Exercise details:
Look through the data below for the line with "Instruction: Open the More", and transcribe it exactly together with each line after it up to and including the line with "Task: Open the 美ONE company link". Give nothing else.
[Opening Data listing section]
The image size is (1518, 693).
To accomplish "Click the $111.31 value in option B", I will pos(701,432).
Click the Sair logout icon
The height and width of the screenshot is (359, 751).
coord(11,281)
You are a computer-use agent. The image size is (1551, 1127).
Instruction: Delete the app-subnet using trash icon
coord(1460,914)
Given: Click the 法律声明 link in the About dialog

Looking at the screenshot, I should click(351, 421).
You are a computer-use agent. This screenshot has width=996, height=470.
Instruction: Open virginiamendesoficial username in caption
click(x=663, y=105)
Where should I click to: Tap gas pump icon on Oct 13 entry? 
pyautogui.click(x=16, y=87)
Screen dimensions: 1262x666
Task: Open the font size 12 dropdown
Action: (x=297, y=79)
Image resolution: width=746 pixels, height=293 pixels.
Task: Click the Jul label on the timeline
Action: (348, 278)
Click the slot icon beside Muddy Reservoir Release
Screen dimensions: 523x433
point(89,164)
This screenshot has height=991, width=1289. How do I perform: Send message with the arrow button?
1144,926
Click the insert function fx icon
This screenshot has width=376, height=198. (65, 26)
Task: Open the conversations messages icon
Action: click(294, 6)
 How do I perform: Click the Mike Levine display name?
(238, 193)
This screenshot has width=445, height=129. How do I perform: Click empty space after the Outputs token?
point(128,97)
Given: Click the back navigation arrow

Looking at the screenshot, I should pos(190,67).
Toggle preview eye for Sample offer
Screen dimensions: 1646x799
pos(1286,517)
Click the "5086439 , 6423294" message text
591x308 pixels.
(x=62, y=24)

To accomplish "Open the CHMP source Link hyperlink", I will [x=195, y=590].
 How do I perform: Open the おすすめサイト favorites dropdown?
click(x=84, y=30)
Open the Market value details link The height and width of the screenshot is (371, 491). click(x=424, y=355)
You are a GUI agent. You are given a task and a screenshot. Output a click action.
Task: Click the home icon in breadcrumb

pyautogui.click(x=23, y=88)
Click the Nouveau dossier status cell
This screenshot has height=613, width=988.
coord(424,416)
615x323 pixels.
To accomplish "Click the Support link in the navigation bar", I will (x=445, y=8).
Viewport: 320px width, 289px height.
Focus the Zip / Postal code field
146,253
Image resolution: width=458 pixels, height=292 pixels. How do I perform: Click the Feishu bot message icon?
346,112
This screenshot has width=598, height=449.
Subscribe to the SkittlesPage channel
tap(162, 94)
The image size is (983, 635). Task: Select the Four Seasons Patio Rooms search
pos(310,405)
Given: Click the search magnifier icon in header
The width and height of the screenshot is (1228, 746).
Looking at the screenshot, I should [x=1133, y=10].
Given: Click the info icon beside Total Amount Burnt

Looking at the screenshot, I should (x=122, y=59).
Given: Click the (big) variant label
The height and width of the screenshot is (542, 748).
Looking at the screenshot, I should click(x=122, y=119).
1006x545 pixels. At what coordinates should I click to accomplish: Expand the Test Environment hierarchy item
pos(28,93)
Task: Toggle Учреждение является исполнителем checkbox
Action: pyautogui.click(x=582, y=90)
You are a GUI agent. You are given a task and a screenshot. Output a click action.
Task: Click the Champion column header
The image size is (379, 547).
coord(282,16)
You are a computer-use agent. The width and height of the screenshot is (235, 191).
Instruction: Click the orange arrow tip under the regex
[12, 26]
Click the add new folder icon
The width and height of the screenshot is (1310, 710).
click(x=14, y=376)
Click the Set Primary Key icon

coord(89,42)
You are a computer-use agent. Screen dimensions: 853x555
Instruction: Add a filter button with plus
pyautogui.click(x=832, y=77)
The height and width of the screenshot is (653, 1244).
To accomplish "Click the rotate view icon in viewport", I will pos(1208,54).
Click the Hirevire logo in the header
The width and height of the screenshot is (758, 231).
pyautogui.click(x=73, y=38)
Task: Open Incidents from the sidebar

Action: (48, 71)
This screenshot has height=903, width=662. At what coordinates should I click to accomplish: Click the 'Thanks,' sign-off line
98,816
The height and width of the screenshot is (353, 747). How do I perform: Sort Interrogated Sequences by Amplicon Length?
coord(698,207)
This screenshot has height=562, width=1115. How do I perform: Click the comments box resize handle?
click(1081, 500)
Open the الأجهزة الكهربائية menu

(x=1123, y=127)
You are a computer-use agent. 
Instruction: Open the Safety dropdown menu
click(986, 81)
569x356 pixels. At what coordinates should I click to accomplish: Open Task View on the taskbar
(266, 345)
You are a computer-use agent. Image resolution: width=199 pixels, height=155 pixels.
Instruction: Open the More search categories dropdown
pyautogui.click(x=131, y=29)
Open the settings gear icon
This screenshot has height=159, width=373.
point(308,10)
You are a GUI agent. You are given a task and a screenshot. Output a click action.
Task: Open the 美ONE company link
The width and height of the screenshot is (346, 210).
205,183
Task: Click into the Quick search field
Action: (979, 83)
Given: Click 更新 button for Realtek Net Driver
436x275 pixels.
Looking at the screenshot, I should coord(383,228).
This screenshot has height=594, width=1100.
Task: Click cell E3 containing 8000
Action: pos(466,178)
[Closing Data listing section]
Exercise response:
Instruction: Open the More search categories dropdown
pyautogui.click(x=131, y=29)
Open the settings gear icon
This screenshot has height=159, width=373.
point(308,10)
You are a GUI agent. You are given a task and a screenshot. Output a click action.
Task: Open the 美ONE company link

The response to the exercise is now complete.